By Ivy Schmerken
As SEFs work their way through the regulatory process, uncertainties abound in the made-available-to-trade area. Last Thursday, Javelin Capital Markets amended its filing with theCommodity Futures Trading Commission related to which interest rate swaps it will make available to trade on its SEF.
Javelin narrowed its MAT submission by removing variable notional swaps, thereby shortening the maturities from 50 years to 31 years and dropping forward start interest rates.
Javelin was the first SEF to file its MAT application on Oct. 18 and also the first SEF to alter its application, noted Radi Khasawneh, research analyst at Tabb Group Europe in a commentary posted on Friday.
In its original filing, Javelin applied the rule broadly with swaps covered by request for quote and limit order books, including by phone, noted Tabb Group’s Khasawneh. Variable notional swaps are used very much by the buy -side to sell –side trading and mimic cash flows in mortgages, according to a derivatives source. “By putting the instrument on a SEF, it will force those instruments to be traded on SEFs,” says the source.
This sparked some industry debate on whether SEFs should take a broad approach by listing interest rate swaps for every point on the curve, or focus on the most liquid swaps.
“MAT translates into SEF trading of swaps by any means of interstate commerce, which includes the telephone and request for quote trading to two dealers—Javelin is pleased to have sparked the debate and to adopt a more scaled approach for product offerings on its platform,” commented Jamie Cawley, CEO of Javelin Capital Markets in the firm’s press release.
Two other SEFs, TrueEX and Tradeweb, submitted their MAT applications to the CFTC, focusing on the more liquid swaps. TrueEX’s filing focuses on listing the most liquid, benchmark swaps with tenors of 2, 3,5,7, 10,15, 20 and 30 years, while Tradeweb’s submission covered ten points on the curve between two years and thirty years.

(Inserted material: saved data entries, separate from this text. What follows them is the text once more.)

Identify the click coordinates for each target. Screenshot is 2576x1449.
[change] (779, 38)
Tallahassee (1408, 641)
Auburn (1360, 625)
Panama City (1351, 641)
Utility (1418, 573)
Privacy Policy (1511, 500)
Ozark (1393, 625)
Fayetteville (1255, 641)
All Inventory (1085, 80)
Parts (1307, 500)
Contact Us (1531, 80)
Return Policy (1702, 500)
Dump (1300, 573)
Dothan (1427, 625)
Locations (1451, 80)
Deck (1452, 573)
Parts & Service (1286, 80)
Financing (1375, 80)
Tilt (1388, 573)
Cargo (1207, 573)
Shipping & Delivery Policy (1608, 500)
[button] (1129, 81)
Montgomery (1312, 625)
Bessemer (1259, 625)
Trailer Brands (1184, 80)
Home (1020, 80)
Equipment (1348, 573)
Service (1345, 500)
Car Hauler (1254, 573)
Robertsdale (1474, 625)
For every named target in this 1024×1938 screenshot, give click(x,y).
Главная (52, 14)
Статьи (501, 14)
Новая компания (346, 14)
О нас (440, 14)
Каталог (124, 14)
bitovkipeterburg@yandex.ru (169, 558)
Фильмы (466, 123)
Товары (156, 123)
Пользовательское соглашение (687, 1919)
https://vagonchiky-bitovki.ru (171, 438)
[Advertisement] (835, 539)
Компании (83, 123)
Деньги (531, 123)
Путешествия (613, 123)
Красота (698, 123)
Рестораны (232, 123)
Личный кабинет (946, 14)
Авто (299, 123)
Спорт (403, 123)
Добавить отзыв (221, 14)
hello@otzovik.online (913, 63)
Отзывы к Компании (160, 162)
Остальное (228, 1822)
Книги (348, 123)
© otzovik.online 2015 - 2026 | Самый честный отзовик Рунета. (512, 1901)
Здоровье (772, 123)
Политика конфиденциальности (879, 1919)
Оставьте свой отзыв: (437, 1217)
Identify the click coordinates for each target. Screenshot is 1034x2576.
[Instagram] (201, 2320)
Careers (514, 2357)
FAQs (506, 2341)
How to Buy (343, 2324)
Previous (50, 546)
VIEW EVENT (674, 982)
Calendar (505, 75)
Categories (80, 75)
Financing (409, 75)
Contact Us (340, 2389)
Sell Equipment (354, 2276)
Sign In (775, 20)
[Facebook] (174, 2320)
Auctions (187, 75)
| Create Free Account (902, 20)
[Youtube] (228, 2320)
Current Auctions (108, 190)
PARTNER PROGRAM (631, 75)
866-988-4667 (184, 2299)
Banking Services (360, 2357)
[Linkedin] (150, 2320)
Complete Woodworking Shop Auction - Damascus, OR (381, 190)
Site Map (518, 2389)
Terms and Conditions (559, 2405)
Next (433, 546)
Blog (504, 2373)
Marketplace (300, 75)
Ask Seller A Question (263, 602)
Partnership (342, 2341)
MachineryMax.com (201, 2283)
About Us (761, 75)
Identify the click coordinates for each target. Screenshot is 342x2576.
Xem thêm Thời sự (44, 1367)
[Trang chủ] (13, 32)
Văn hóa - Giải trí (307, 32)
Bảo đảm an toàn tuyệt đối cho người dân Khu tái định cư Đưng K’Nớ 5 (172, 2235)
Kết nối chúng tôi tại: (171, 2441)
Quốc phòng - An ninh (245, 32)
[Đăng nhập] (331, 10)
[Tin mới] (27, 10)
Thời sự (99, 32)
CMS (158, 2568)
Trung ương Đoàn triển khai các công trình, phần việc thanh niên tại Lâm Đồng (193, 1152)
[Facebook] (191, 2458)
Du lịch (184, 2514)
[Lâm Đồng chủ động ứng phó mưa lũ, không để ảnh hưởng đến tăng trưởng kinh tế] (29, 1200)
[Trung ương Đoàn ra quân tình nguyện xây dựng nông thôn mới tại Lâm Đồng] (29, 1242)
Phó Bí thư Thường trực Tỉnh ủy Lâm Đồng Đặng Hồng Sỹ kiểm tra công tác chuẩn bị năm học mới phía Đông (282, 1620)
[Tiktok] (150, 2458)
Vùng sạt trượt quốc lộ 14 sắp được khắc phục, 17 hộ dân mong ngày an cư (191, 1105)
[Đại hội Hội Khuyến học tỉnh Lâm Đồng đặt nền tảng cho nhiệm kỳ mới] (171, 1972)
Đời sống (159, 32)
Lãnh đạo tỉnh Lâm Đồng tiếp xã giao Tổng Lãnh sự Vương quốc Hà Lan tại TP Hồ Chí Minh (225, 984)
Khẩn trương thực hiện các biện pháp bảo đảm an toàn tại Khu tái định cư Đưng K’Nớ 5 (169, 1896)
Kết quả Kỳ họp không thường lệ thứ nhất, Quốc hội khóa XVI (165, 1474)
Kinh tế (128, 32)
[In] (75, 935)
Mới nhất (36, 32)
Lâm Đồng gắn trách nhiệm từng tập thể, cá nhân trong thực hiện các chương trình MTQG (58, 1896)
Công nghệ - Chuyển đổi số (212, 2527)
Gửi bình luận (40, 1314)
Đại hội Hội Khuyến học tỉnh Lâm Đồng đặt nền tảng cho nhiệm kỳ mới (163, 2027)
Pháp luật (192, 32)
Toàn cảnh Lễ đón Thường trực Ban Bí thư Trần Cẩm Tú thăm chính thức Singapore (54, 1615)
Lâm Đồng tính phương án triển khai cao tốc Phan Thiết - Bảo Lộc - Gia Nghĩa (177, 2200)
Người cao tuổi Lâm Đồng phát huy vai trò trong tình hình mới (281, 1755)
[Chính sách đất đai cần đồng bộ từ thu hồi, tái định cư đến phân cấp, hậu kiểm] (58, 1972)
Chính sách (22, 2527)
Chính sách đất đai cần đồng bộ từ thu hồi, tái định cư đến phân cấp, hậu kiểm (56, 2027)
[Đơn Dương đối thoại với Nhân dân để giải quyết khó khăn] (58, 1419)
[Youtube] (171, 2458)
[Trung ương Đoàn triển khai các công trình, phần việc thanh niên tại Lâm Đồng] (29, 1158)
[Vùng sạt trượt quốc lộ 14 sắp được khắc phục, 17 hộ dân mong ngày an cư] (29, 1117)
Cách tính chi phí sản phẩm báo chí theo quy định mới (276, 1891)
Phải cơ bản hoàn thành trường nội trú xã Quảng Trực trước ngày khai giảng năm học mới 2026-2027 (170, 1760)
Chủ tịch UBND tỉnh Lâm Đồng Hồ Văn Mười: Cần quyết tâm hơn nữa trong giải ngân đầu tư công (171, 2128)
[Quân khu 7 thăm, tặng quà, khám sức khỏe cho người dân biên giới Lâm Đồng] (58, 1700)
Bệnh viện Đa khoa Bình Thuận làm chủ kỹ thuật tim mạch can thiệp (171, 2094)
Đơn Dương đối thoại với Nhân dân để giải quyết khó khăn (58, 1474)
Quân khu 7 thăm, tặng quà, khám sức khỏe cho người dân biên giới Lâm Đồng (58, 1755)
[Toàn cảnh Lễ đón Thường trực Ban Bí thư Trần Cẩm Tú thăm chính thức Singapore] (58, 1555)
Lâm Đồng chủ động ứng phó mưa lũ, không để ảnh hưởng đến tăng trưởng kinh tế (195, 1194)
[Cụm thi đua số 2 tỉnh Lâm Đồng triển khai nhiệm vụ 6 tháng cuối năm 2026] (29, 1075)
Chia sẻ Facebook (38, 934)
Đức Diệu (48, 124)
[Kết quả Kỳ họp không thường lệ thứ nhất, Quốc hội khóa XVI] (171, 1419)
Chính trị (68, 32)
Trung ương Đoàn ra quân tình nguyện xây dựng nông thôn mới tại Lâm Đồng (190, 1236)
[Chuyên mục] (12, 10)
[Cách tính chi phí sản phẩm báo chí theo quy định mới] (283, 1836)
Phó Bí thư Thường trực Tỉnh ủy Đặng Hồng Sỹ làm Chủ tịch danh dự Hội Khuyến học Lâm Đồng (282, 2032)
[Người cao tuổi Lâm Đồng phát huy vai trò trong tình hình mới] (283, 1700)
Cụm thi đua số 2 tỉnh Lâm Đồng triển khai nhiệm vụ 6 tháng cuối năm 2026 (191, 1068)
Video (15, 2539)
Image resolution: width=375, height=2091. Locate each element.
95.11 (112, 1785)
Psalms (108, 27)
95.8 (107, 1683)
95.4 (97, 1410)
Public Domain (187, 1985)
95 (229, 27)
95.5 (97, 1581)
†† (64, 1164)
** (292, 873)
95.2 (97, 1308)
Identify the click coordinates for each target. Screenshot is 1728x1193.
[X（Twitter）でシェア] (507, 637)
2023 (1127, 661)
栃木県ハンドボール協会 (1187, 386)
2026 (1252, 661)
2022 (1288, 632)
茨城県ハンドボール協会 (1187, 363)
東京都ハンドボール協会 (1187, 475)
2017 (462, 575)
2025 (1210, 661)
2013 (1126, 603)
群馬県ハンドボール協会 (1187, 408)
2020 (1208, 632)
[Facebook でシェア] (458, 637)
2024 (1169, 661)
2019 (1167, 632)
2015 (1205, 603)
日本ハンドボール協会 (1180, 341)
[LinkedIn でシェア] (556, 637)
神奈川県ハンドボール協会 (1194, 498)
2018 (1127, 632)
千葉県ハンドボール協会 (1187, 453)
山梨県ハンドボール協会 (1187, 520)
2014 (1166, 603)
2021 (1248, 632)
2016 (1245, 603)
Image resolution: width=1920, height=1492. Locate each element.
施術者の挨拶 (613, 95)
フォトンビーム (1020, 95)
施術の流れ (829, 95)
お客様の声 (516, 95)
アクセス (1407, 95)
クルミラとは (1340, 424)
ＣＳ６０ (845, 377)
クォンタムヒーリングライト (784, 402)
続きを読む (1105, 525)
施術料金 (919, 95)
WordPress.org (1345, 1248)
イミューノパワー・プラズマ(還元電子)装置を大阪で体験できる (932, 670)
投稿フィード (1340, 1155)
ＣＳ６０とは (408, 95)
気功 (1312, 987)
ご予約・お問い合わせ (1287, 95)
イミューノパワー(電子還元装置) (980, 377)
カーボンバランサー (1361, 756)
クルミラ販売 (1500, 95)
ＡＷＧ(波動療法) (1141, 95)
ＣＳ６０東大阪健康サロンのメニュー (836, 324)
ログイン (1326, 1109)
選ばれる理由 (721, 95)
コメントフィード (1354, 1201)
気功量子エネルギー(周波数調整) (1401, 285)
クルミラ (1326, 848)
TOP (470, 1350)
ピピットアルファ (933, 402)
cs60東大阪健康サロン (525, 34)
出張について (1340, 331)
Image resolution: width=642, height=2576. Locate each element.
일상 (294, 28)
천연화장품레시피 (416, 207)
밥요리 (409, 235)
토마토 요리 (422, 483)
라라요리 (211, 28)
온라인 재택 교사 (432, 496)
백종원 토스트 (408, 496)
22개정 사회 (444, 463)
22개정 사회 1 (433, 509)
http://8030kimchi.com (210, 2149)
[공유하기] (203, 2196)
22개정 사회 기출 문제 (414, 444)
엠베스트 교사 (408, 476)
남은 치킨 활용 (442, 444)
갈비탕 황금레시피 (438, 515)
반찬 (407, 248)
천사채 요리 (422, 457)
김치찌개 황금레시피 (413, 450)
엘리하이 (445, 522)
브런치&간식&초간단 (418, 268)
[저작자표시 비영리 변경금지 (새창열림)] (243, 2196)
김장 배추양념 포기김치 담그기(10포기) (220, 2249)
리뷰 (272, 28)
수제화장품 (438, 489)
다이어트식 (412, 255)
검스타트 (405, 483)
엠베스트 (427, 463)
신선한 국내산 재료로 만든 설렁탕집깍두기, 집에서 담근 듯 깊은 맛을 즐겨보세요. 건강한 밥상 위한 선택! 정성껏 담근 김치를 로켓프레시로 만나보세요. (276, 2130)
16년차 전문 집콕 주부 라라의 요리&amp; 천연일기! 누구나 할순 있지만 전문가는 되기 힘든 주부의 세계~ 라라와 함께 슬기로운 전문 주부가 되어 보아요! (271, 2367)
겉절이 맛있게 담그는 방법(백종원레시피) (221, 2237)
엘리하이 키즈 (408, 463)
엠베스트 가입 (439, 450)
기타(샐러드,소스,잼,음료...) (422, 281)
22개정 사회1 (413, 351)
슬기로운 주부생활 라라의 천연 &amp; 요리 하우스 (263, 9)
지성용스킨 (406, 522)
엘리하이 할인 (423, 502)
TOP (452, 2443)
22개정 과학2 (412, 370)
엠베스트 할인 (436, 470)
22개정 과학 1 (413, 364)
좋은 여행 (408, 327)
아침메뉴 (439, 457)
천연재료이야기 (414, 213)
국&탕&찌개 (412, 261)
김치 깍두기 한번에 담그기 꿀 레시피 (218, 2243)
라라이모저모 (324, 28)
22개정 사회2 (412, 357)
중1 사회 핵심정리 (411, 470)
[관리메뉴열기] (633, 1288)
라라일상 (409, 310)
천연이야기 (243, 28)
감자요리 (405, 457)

“Javelin was the first to move, and so didn’t have the luxury of making a comparison with the approach taken by others. This may just be a natural part of what is a very public process that will determine the future shape of the market,” wrote Khasawneh in the commentary entitled “SEF MAT Submissions: Reality Check.”
The reality is that SEFs are allowed to self certify which swaps they want to trade and the CFTC hasn’t provided much guidance. “The WMBAA had indicated in the past that the CFTC should consider making all MAT determinations as they do with the Mandatory Clearing determination. That didn’t happen and the SEFs are responsible for making these determinations,” commented Chris Ferreri, Managing Director and Head of Ecommerce, Americas ICAP, a firm that’s a member of the Wholesale Markets Brokers Association representing interdealer brokers.
According to Tabb’s commentary, conversations with market participants and other submissions point to an emerging consensus that only the most liquid contracts at the most traded points on the curve should qualify for initial listings. Some buy side participants are skeptical of this “blanket approach,” wrote Khasawneh. Some believe that SEFs need to prove they have the ability to make markets in any contracts they submit. Others contend it’s reasonable to include the less liquid swaps in their submissions since they are derived from more basic instruments and dealers will provide price quotes in them.
It’s also uncertain whether the CFTC will react to the MAT submissions individually or as a group, wrote the analyst.
Only time will tell if the CFTC will provide guidance to other SEFs that have yet to file MAT submissions. SEFs are in the implementation stage, so it is logical to assume the regulator would offer some clarity. As Khasawneh and Ferreri point out, the CFTC is understaffed and resource constrained. “It was remarkable that on the day when the swap market was about to undergo its historic move to a regulated marketplace, our government was closed and the principal regulator for the markets was working with a skeletal staff,” said Ferreri.
Meanwhile, trading on SEFs won’t be mandatory until February to March of next year, regulators have time to react. “The MAT determinations start the clock on these markets moving into the Required Products status and will then implement a specific set of execution methods. We would expect this to happen early in the first quarter of 2014,” said Ferreri.